Task instructions: Each record that follows should be repeated exactly, minus any images.

Study material:

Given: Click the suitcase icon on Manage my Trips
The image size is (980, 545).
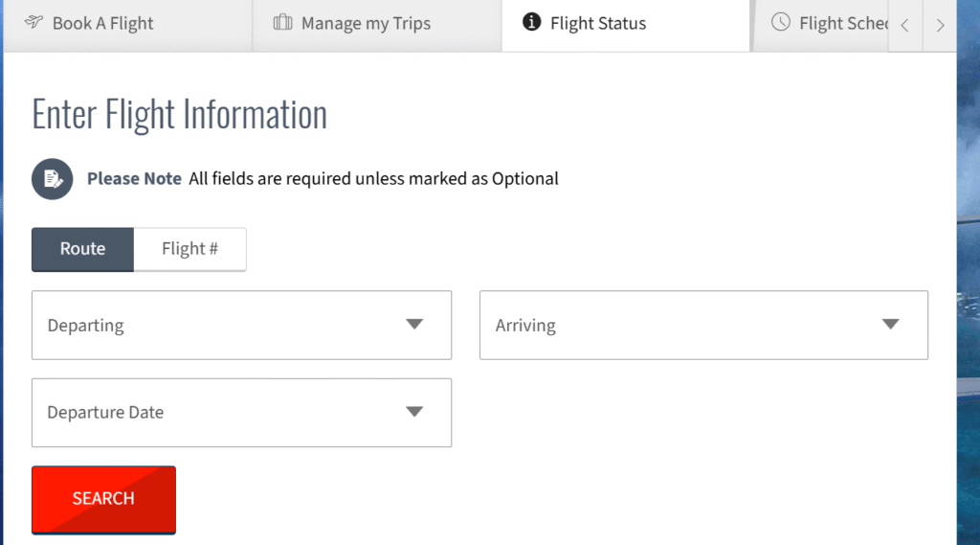Looking at the screenshot, I should pyautogui.click(x=282, y=23).
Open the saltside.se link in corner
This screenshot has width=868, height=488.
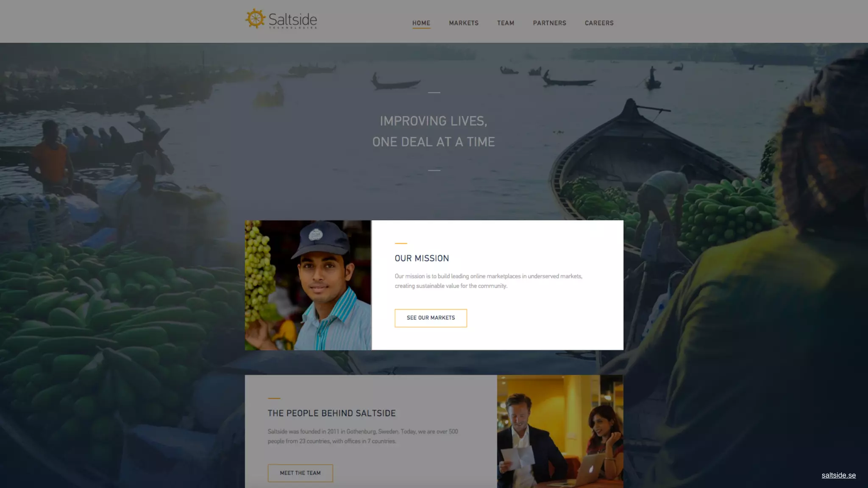(838, 475)
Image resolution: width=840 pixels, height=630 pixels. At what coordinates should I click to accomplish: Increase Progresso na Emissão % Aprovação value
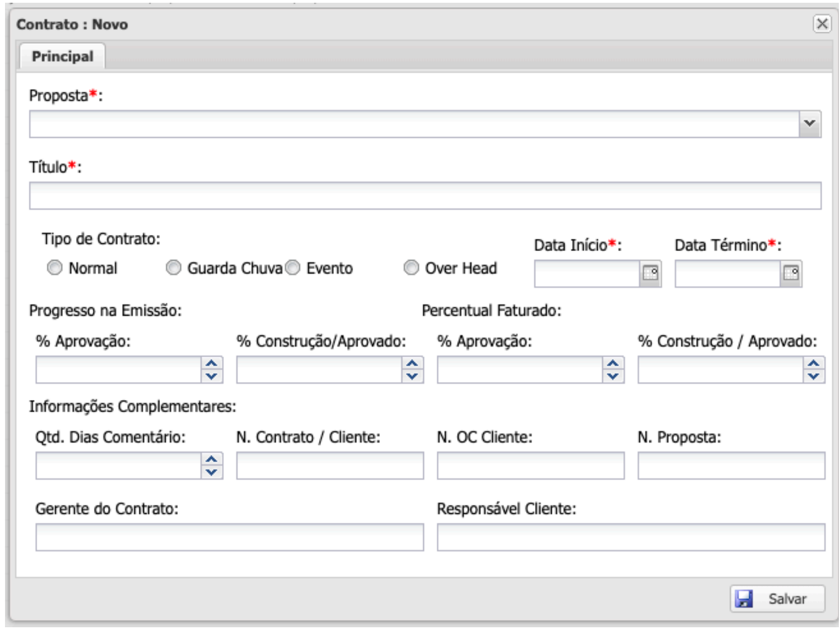click(212, 364)
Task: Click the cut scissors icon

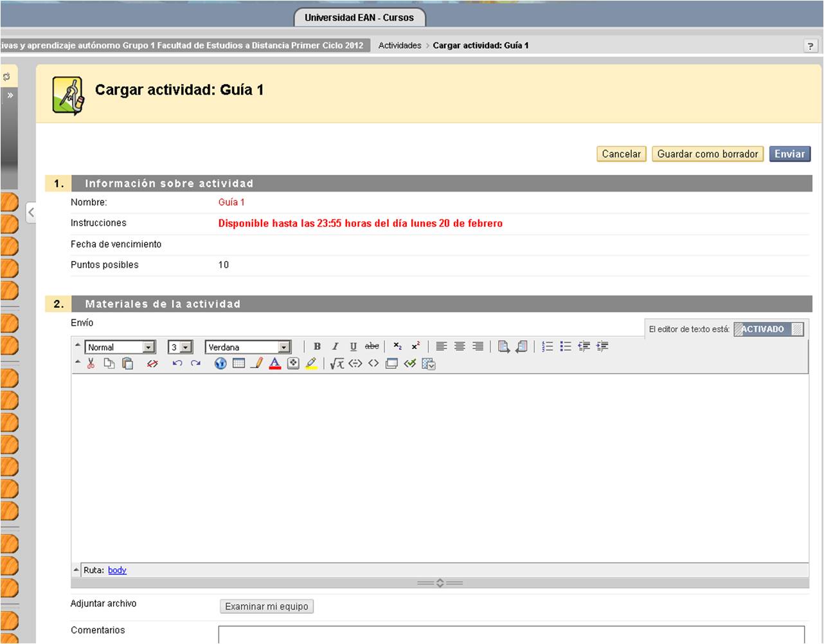Action: click(x=91, y=364)
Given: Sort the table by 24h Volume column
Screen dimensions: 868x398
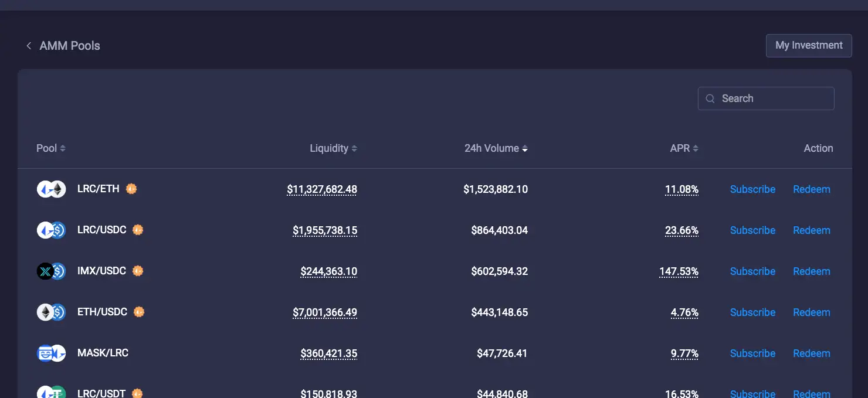Looking at the screenshot, I should pos(496,148).
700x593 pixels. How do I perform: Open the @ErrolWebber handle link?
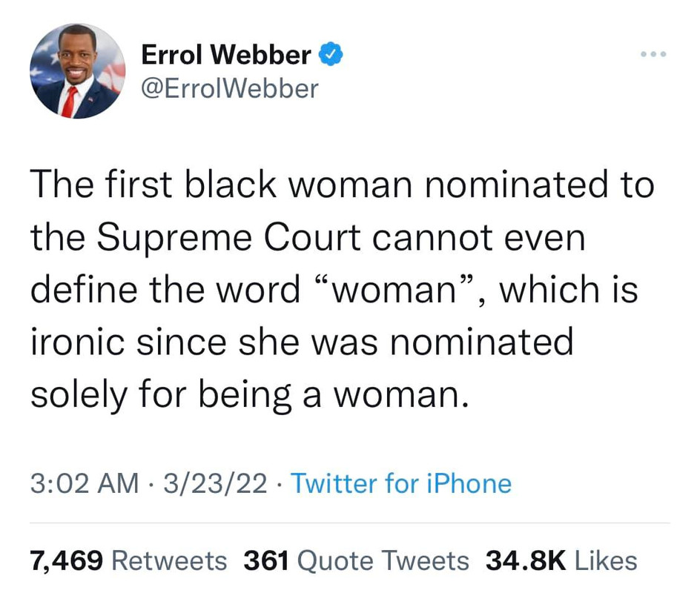pyautogui.click(x=230, y=88)
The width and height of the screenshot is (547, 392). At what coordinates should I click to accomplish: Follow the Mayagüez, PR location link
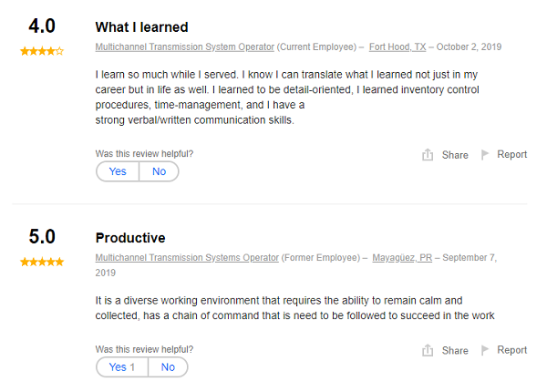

Response for this exercise:
Given: Click the suitcase icon on Manage my Trips
The image size is (980, 545).
Looking at the screenshot, I should pyautogui.click(x=282, y=23).
Open the saltside.se link in corner
This screenshot has width=868, height=488.
(838, 475)
Image resolution: width=840 pixels, height=630 pixels. At what coordinates should I click to accomplish: Increase Progresso na Emissão % Aprovação value
click(212, 364)
Task: Click the cut scissors icon

Action: click(x=91, y=364)
Given: Sort the table by 24h Volume column
Screen dimensions: 868x398
Looking at the screenshot, I should pos(496,148).
700x593 pixels. How do I perform: Open the @ErrolWebber handle link?
pyautogui.click(x=230, y=88)
The width and height of the screenshot is (547, 392). At what coordinates should I click to accomplish: Follow the Mayagüez, PR location link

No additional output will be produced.